Links: Short Story: Oldest Bastard On The Block / Show Official Info /

Avery Case is a killer, and a survivor, and one mean son of a bitch. He's made it through the collapse of the government, and its mutant rebirth in the form of Homeland Security gone wild, as well as an engineered plague that came within days of wiping out mankind. Which it would have, but for him, actually. Now he's just tired and spent. Unfortunately the powers that be aren't through with him yet, and he finds himself on a train with other VIPs heading for a prison which is more of a death sentence than punishment. What doesn't kill you makes you stronger, they say...and there's so much stuff that hasn't quite killed him yet that he's got to be the strongest bastard alive. Which he's going to need to be, to escape from The Eternal Prison

The Eternal Prison is inelegant but articulate, prose. Avery Cates is a legendary gunner, which is to say hitman, who works for the system, at least sometimes. You'd have to have read The Electric Church and The Digital Plague to get all his back-story, but for now, he's worn out, cranky, tired, in pain all the time, perpetually pissed off, deadly as hell, and always walking a fine line between getting himself killed and encouraging others to die instead.

What I love about Cates is his general good sense, though if he was really sensible he'd fade into the woodwork instead of being a perennial person of interest. What he gets, that so few antihero's (and almost no heroes, by definition) get, is that when it's kill or be killed, not only do you shoot first, but you put another round into the other guy for insurance, which cuts down on the number of dead people who come back at you when you're not expecting it.

At least, that's the way it's supposed to work.

When Cates is picked up in a security sweep of the crumbling remains of blighted NYC, which is being bulldozed to make a really big shopping mall and suburban style wonderland, he's sent to Chengara Prison, a nice enough place if you don't mind dying of thirst or hunger, which are both pretty much guaranteed in the long run. Except that for some reason there doesn't seem to be a long run. Every now and then the prison population thins out and nobody quite knows how or when.
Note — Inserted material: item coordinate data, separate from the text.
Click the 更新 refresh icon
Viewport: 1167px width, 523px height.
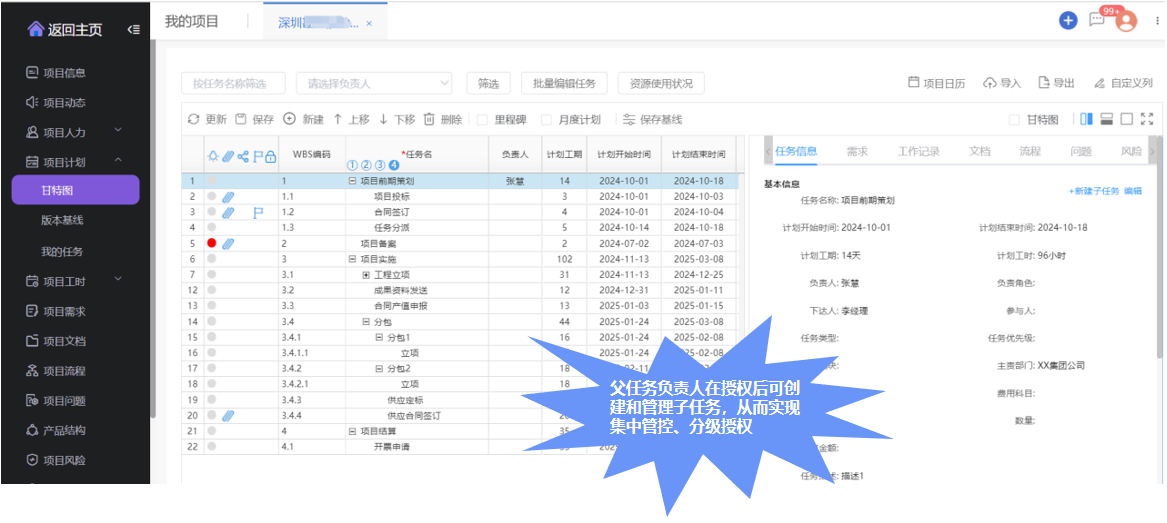coord(194,119)
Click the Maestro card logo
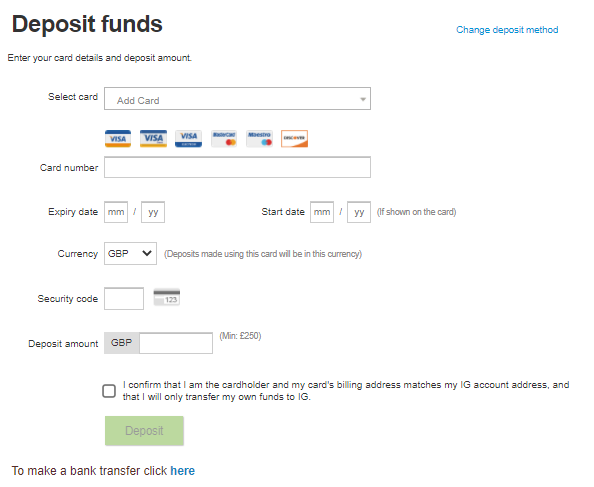Image resolution: width=594 pixels, height=487 pixels. [x=259, y=139]
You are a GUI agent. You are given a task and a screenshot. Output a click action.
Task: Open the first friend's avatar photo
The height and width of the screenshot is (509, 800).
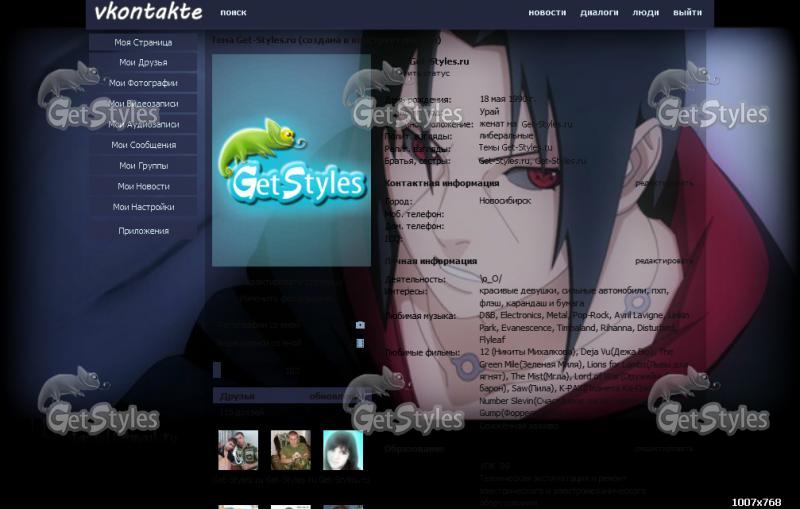pyautogui.click(x=238, y=450)
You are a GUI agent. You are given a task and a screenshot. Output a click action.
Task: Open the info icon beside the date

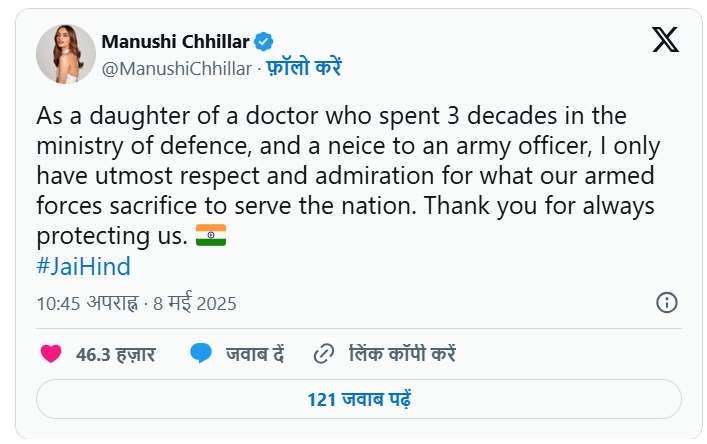click(x=667, y=302)
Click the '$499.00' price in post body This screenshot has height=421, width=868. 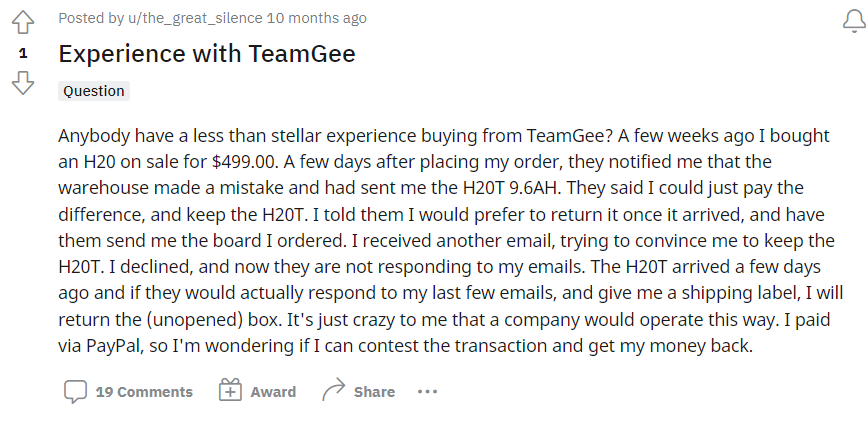[244, 162]

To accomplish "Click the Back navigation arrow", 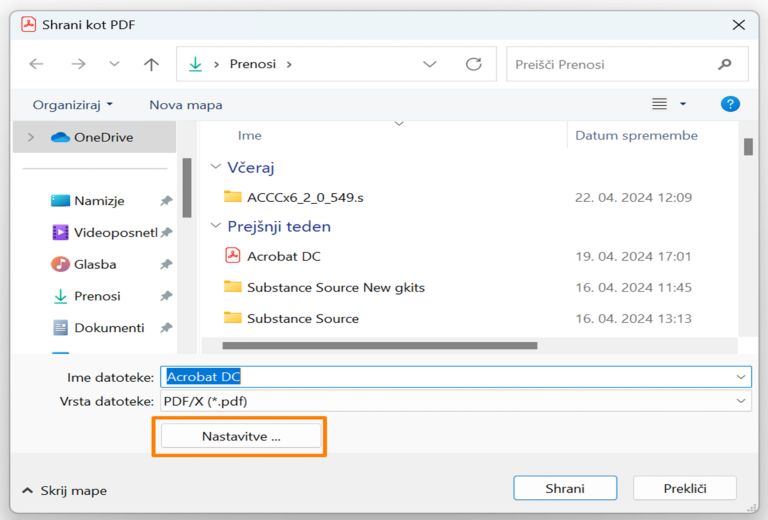I will coord(36,64).
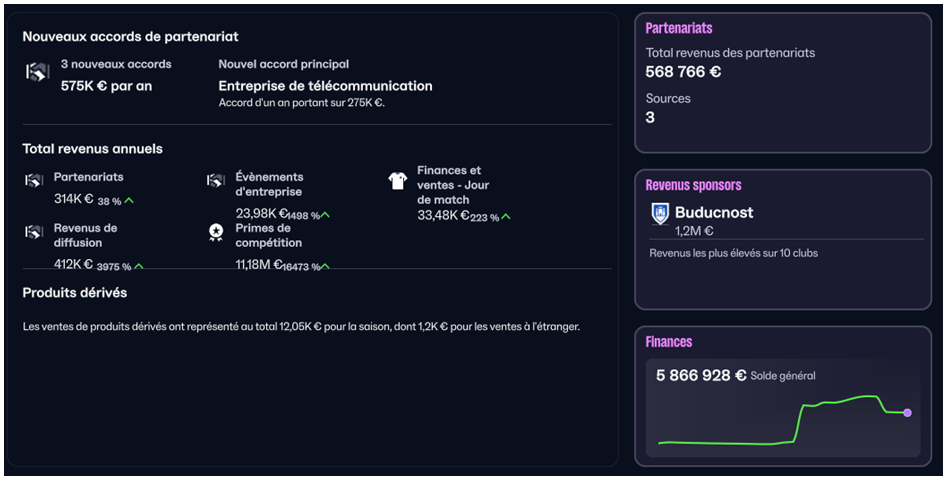
Task: Click the Partenariats handshake icon in annual revenues
Action: point(34,181)
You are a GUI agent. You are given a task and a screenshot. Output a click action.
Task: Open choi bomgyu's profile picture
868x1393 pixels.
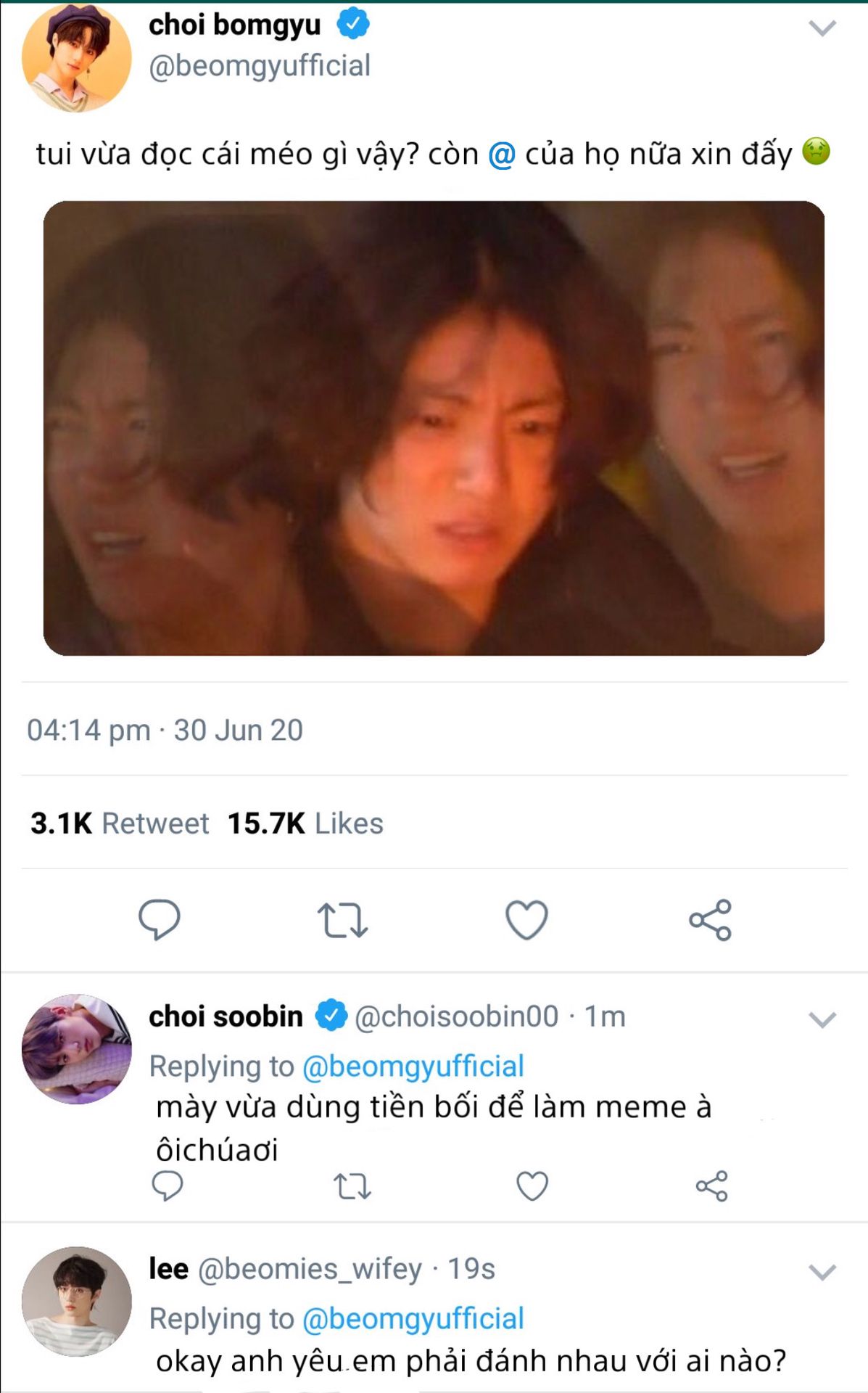click(x=77, y=57)
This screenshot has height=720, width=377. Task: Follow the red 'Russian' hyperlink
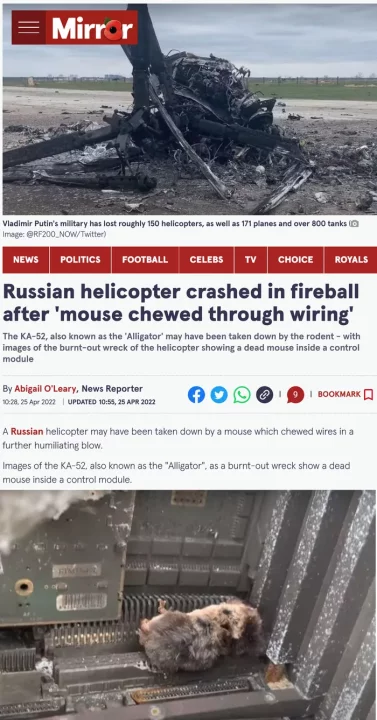pyautogui.click(x=27, y=432)
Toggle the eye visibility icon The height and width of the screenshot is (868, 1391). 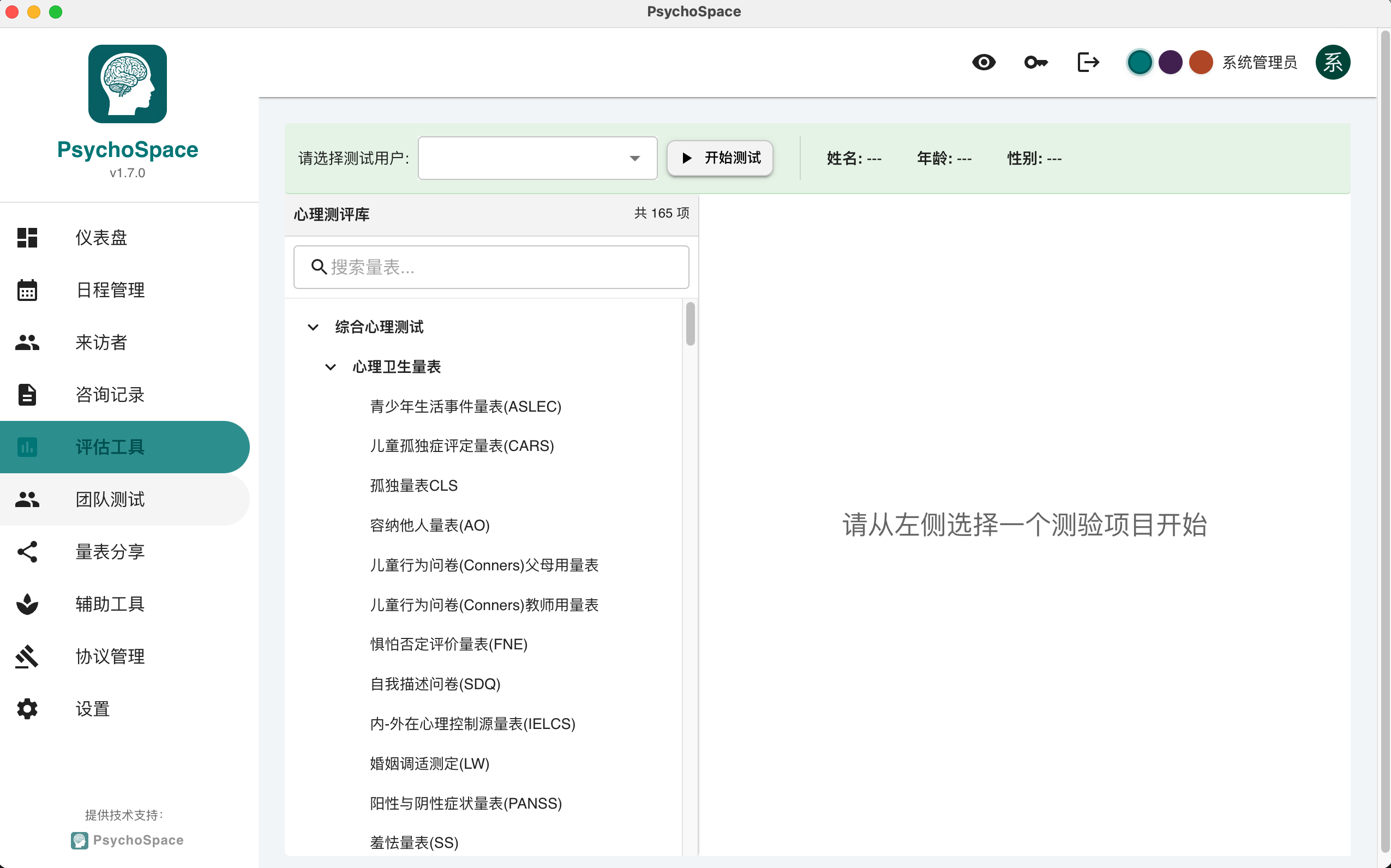pyautogui.click(x=984, y=62)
Everybody except the fat man that recruits Cates for an escape team. He knows that the prisoners are being cycled through a brain copying procedure that lets the powers that be create perfect avatars of the original, but set to do their bidding. Which is why some people Avery has been killing lately keep turning up.

Can Avery, the Fat Man, and a handful of talented societal rejects escape from a maximum security facility in the middle of nowhere? And if they do, where will that leave them, exactly?

Sure, I could dig up some more detail about the plot, characters, social conditions and all that...but you'll get them when you read the book. Heck, you'll get most of it if you just read the short story, "Oldest Bastard on the Block" (see links). Slipping into Cates' skin is as easy as reading the first line of the book. The hard part is peeling it off again after the last page.